[LLVMdev] Fibonacci example in OCaml
Jon Harrop
jon at ffconsultancy.com
Mon Nov 26 11:18:24 PST 2007
On Monday 26 November 2007 16:21, Gordon Henriksen wrote:
> Try 'Llvm_analysis.assert_valid_module m;' before you write bitcode to
> figure out where things went awry. ('dump_module m;' may also help.)
> GIGO applies (but garbage-in/segfault-out is more likely).
Ok, thanks for the tip.
> Unfortunately, even if the bindings were more strongly typed, it would
> still be structurally possible to build invalid LLVM code, so you've
> just got to take care not to violate the invariants, then use the
> verifier as a cross-check.
I suspect the OCaml bindings to LLVM could express more of these constraints
in the static type system.

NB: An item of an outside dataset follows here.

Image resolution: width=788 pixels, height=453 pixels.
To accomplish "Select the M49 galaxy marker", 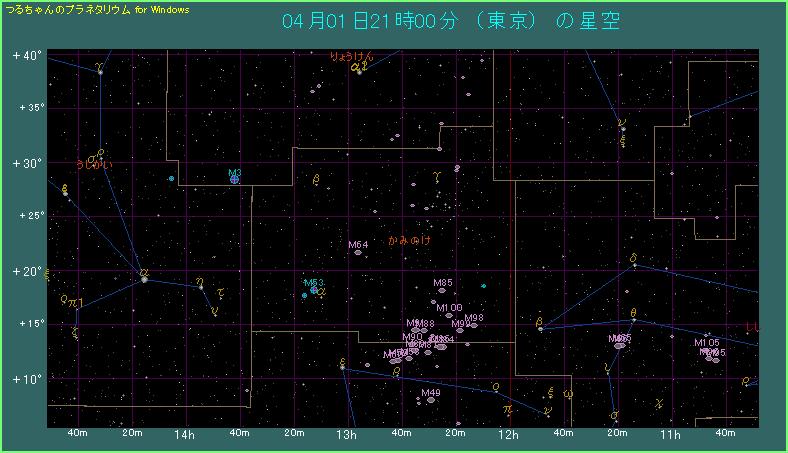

Has anyone tried to leverage this?
I'd certainly like to do this for a higher-level representation. I have lots
of ideas but I suspect that is OT for this list.
> Using an asserts build of LLVM is also helpful, but you should have
> this if you built from SVN.
I did, yes.
> > I assume I need a real type system that can handle both ints and
> > function pointers?
>
> Something like that.
>
> If you're fond of Ocaml's tagged object model (and it does have some
> nice properties), you'll want to slam every value to some generic
> value type and use lots of bitcasts. The value type is either the
> native integer (i32 or i64 depending on target) or a pointer type,
> probably the recursive pointer type:
>
> let value_ty =
> let temp_ty = opaque_type () in
> let h = handle_to_type temp_ty in
> refine_type temp_ty (pointer_type temp_ty);
> type_of_handle h
>
> Since LLVM does not have an intptr type, you'd need to know your
> target and parameterize your codegen accordingly to use the integer
> types.
>
> The bitcasts have no runtime cost, and LLVM optimization passes can
> simplify them. Your compiler's semantic analysis phase can be
> responsible for proving type-safety, so it isn't strictly necessary to
> propagate type annotations on expressions into the codegen phase so
> long as the AST nodes themselves are not polymorphic.
>
> However, the potential exists to significantly reduce memory pressure
> (avoiding boxing) by using a typed object model instead of a tagged
> one. In this case, propagating types throughout would be necessary.
> This decision has very significant implications for the compilation of
> polymorphic functions.
So this is the part where I start asking really basic questions. :-)
As I understand it, the simplest approach is to box all values, which means
that every value is stored as a struct containing the type (an enum) and the
value itself (inline if it is no bigger than a pointer or as a pointer to a
larger data structure otherwise). Something like this:
enum runtype {
Int;
Float;
Array;
}
struct array {
int length;
box *a;
}
union value {
int n; // 64-bit
float x; // 64-bit
array* u; // >64-bit
}
struct box {
runtype t;
value v;
}
So you'd create an int with:
box make_int(int n) {
box b;
b.t = Int;
b.v.n = n;
return b;
}
Is that right or are values stored as a box*?
I'd rather box everything rather than tag ints to start with. I'll relegate
that to a potential optimization.
What of this can LLVM's optimizer optimize away for me?
So I have to work out how to generate IR that handles those data structures.
--
Dr Jon D Harrop, Flying Frog Consultancy Ltd.